Your answer is the lines below, exactly, from the one that contains "1078x571 pixels." through the one that contains "has height=280, width=648.", both included.

[[ DATA RECORDS, beginning ]]

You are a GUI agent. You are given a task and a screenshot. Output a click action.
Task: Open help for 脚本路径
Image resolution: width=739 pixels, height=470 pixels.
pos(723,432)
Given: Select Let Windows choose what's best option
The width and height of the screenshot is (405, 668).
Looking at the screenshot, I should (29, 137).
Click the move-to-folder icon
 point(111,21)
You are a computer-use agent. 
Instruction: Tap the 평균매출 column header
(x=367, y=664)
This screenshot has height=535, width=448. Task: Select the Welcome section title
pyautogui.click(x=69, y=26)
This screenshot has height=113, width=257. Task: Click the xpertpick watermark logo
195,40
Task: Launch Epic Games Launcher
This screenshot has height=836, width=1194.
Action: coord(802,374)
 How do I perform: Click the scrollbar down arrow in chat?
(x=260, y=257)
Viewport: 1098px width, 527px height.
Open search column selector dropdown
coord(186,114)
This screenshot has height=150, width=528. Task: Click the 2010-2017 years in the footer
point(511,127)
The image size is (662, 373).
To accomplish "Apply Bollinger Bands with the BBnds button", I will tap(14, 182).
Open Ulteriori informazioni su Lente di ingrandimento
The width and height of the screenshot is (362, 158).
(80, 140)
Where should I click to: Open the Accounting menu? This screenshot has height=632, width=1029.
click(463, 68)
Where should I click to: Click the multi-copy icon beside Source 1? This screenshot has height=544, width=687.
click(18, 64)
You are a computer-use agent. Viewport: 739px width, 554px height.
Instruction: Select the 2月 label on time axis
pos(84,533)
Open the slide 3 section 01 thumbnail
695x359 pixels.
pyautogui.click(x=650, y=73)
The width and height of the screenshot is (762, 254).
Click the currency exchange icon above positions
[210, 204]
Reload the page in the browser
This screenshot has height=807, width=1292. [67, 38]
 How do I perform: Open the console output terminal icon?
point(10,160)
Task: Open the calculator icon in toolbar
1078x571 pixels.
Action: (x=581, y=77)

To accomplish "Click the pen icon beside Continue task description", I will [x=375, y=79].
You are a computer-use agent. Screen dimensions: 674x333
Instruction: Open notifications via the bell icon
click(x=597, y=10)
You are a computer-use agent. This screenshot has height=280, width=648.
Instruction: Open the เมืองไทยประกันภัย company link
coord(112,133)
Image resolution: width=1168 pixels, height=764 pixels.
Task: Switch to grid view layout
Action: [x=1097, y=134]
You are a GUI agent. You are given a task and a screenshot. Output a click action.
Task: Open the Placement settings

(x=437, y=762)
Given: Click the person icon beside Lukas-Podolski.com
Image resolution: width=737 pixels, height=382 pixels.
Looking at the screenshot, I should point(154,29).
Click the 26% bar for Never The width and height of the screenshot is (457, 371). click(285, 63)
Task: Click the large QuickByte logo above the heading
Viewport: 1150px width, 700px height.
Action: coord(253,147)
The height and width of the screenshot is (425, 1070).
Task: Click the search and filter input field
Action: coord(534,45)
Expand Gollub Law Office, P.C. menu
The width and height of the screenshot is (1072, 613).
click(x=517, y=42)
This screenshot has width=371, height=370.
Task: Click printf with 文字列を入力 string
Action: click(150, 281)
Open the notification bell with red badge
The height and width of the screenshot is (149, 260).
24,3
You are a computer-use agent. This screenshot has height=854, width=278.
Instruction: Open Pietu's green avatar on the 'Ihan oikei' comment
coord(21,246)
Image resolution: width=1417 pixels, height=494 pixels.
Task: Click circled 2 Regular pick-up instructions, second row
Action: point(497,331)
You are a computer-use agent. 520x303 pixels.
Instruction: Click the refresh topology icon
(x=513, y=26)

[[ DATA RECORDS, end ]]

▶ **ANSWER SPACE**
1078x571 pixels.
Action: (x=581, y=77)

To accomplish "Click the pen icon beside Continue task description", I will [x=375, y=79].
You are a computer-use agent. Screen dimensions: 674x333
Instruction: Open notifications via the bell icon
click(x=597, y=10)
You are a computer-use agent. This screenshot has height=280, width=648.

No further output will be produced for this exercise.